-- ASSIGNED TASK --
The result should be an exact copy of only the lines from the one with "Open the image" through the last line of the data below, with pictures omitted.

RECORDED INFORMATION below:

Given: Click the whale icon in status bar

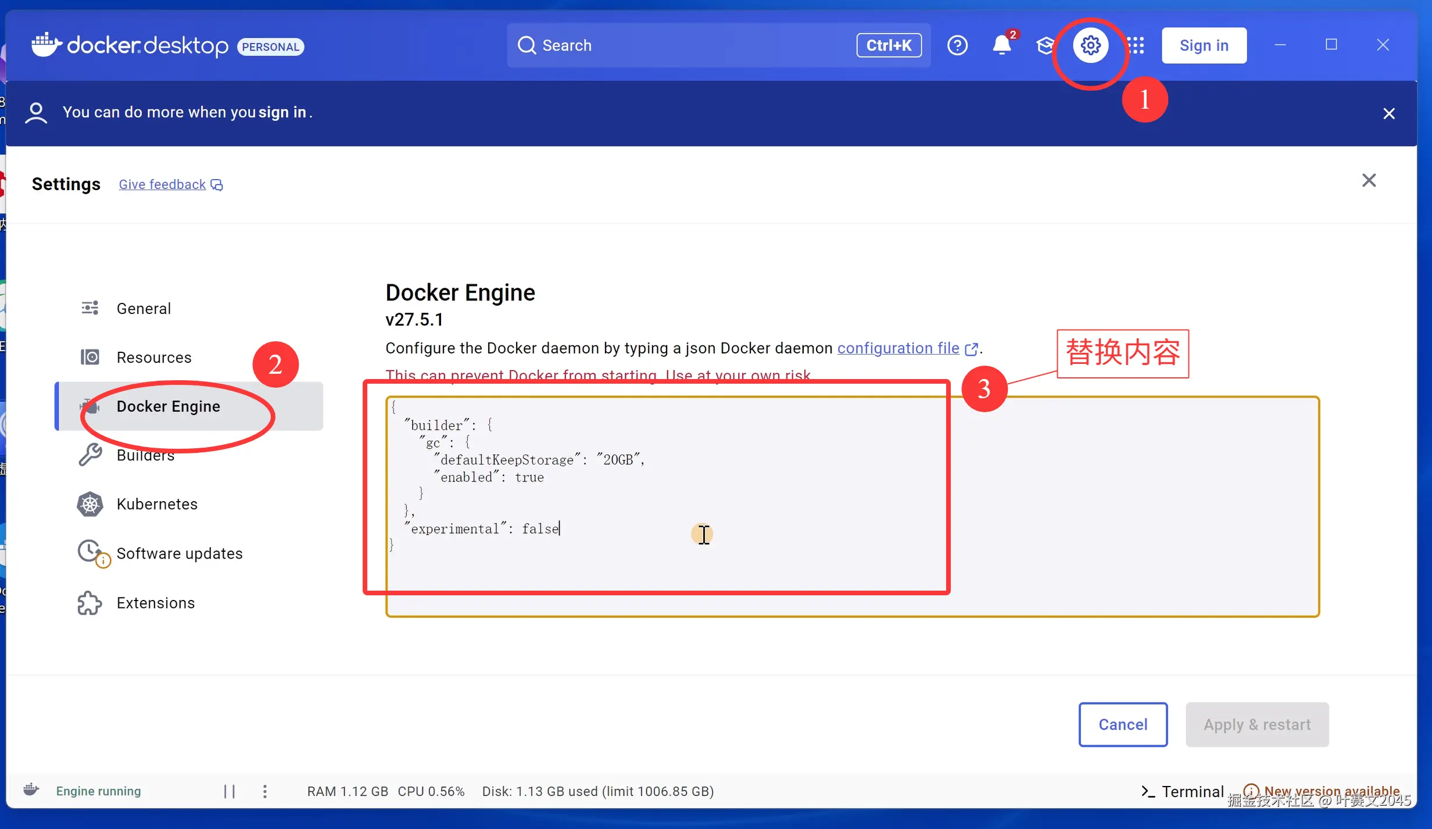Looking at the screenshot, I should 31,790.
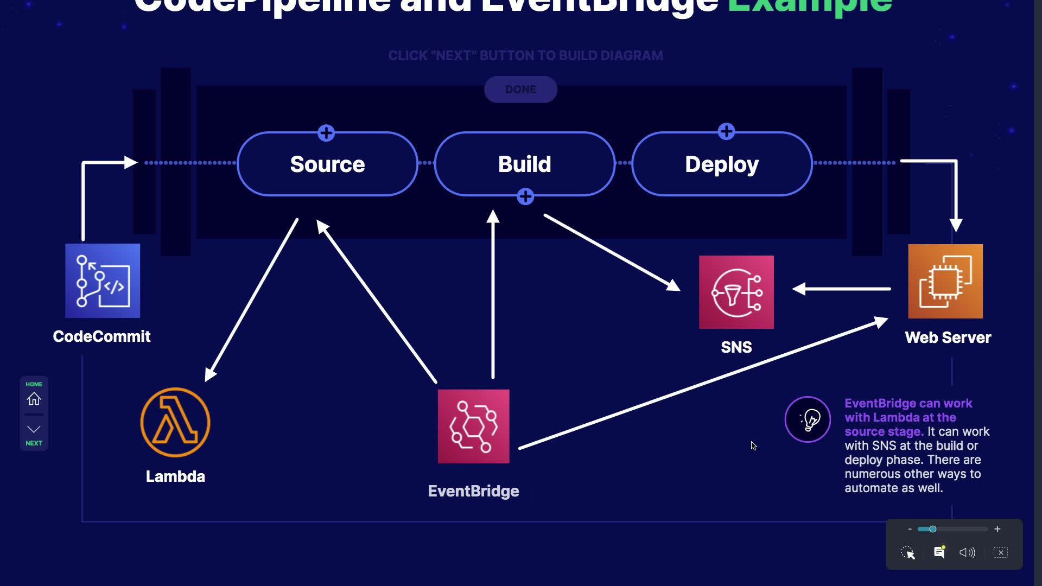Select the Source pipeline stage
1042x586 pixels.
point(327,164)
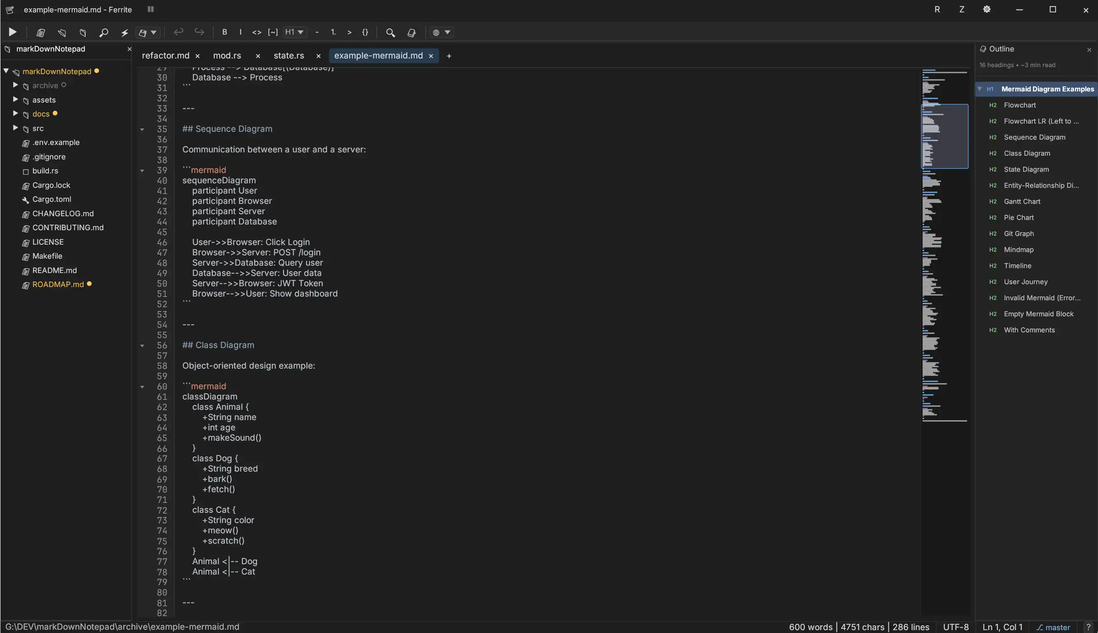Click the minimap viewport highlight
The width and height of the screenshot is (1098, 633).
click(945, 136)
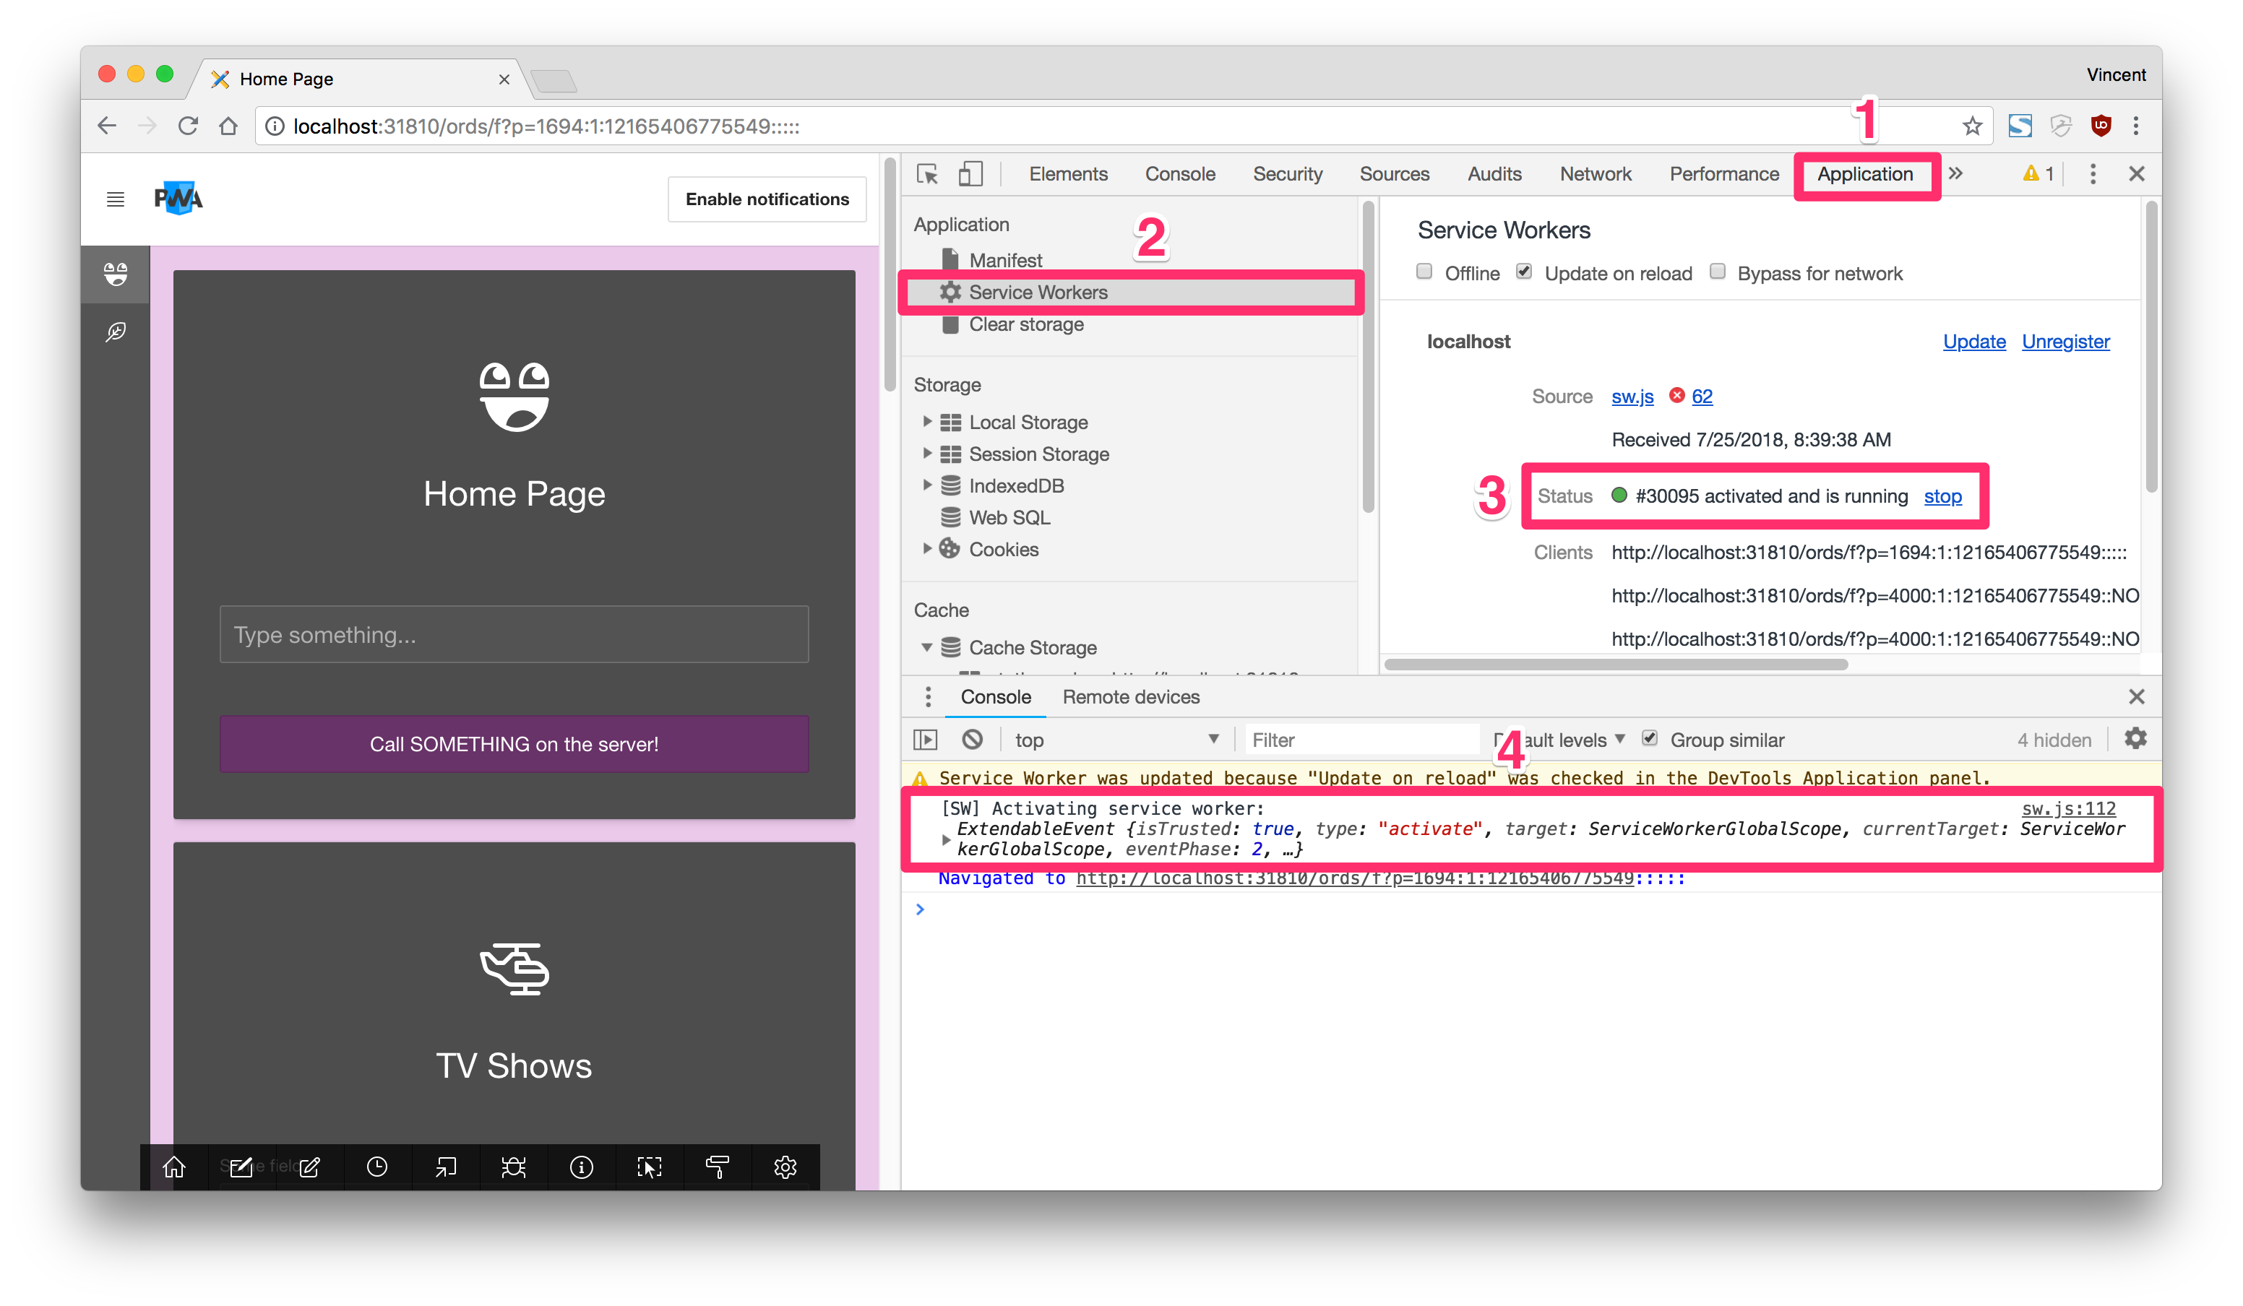Click the Unregister link
Viewport: 2243px width, 1306px height.
[x=2065, y=342]

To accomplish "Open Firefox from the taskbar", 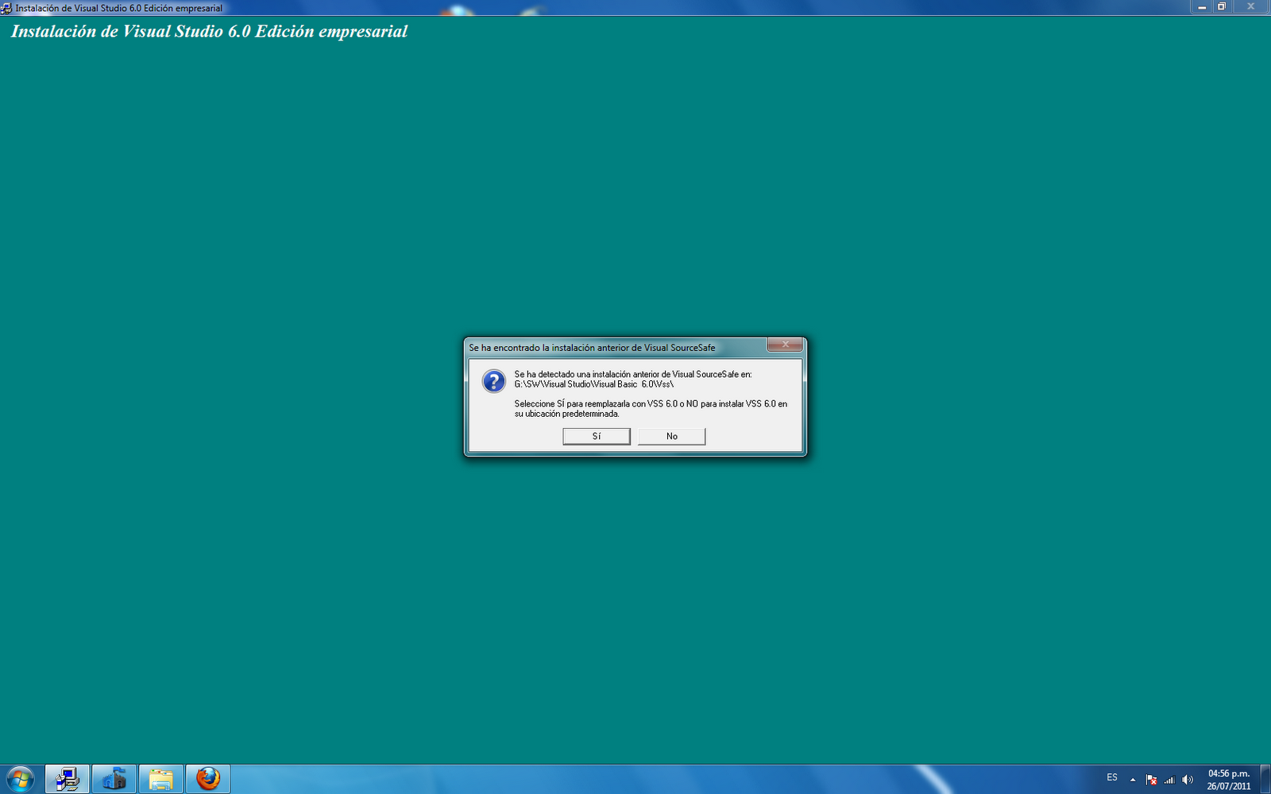I will 208,778.
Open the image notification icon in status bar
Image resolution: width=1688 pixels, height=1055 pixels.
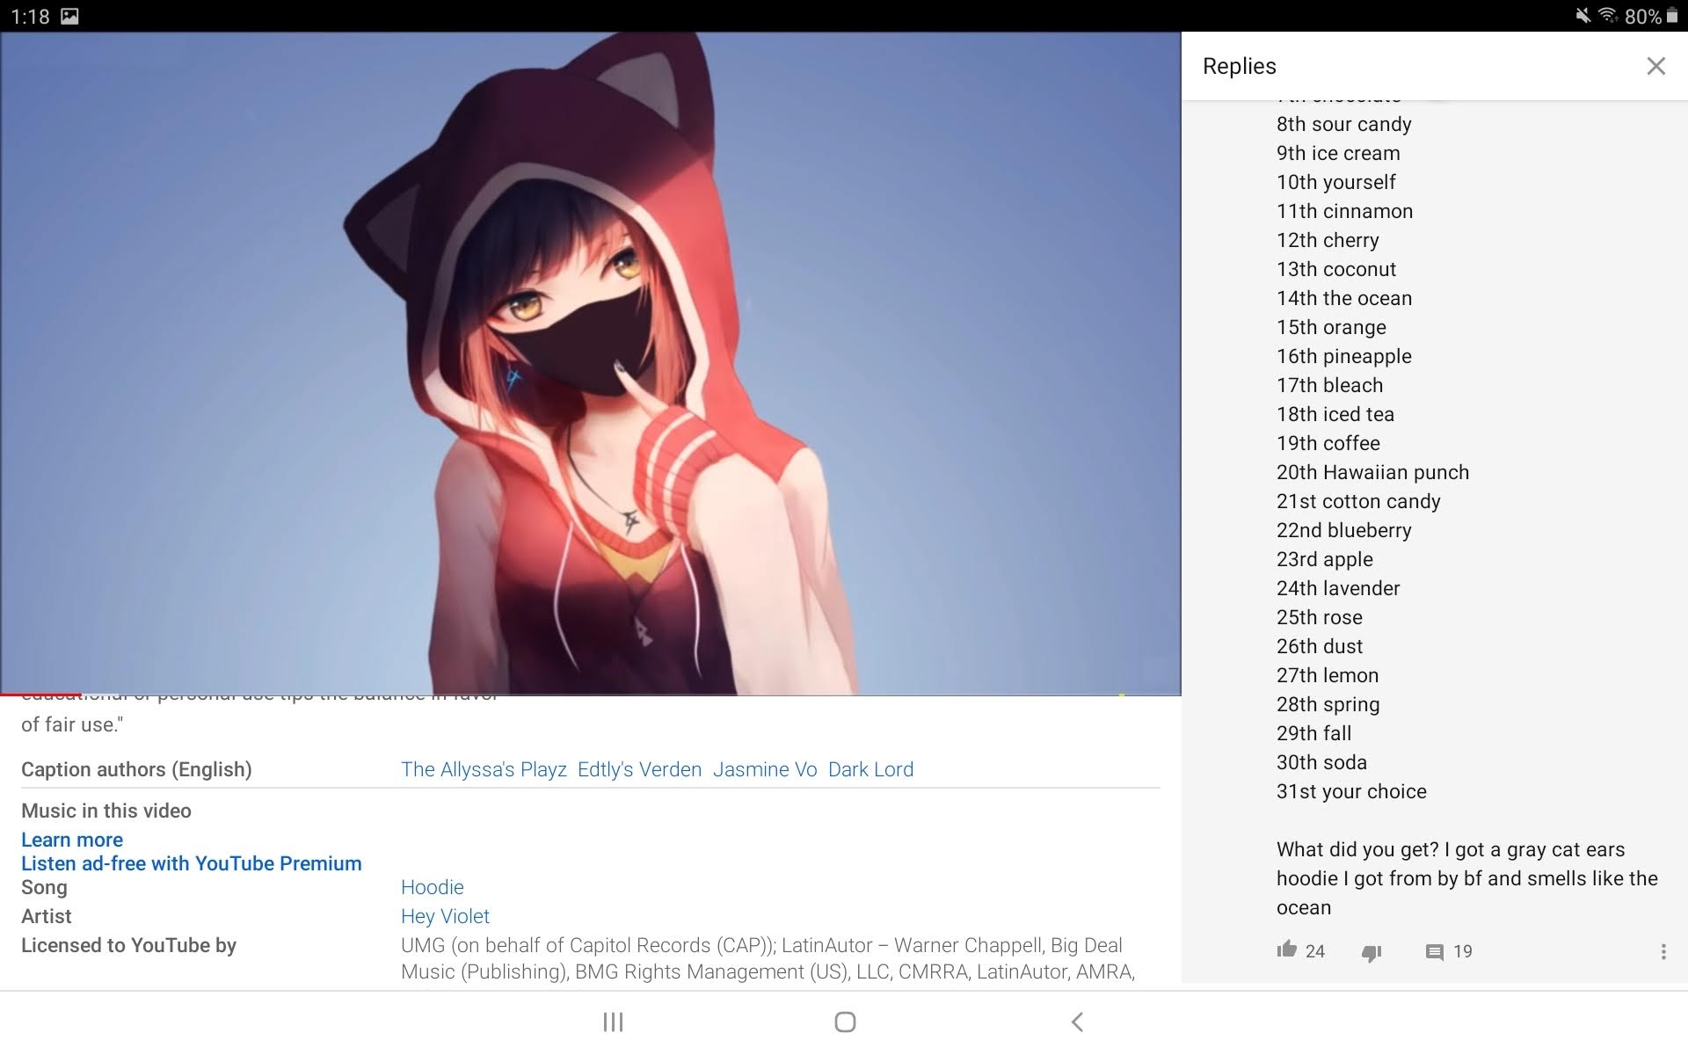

End of RECORDED INFORMATION.

-- ANSWER TO THE PROBLEM --
Open the image notification icon in status bar
Image resolution: width=1688 pixels, height=1055 pixels.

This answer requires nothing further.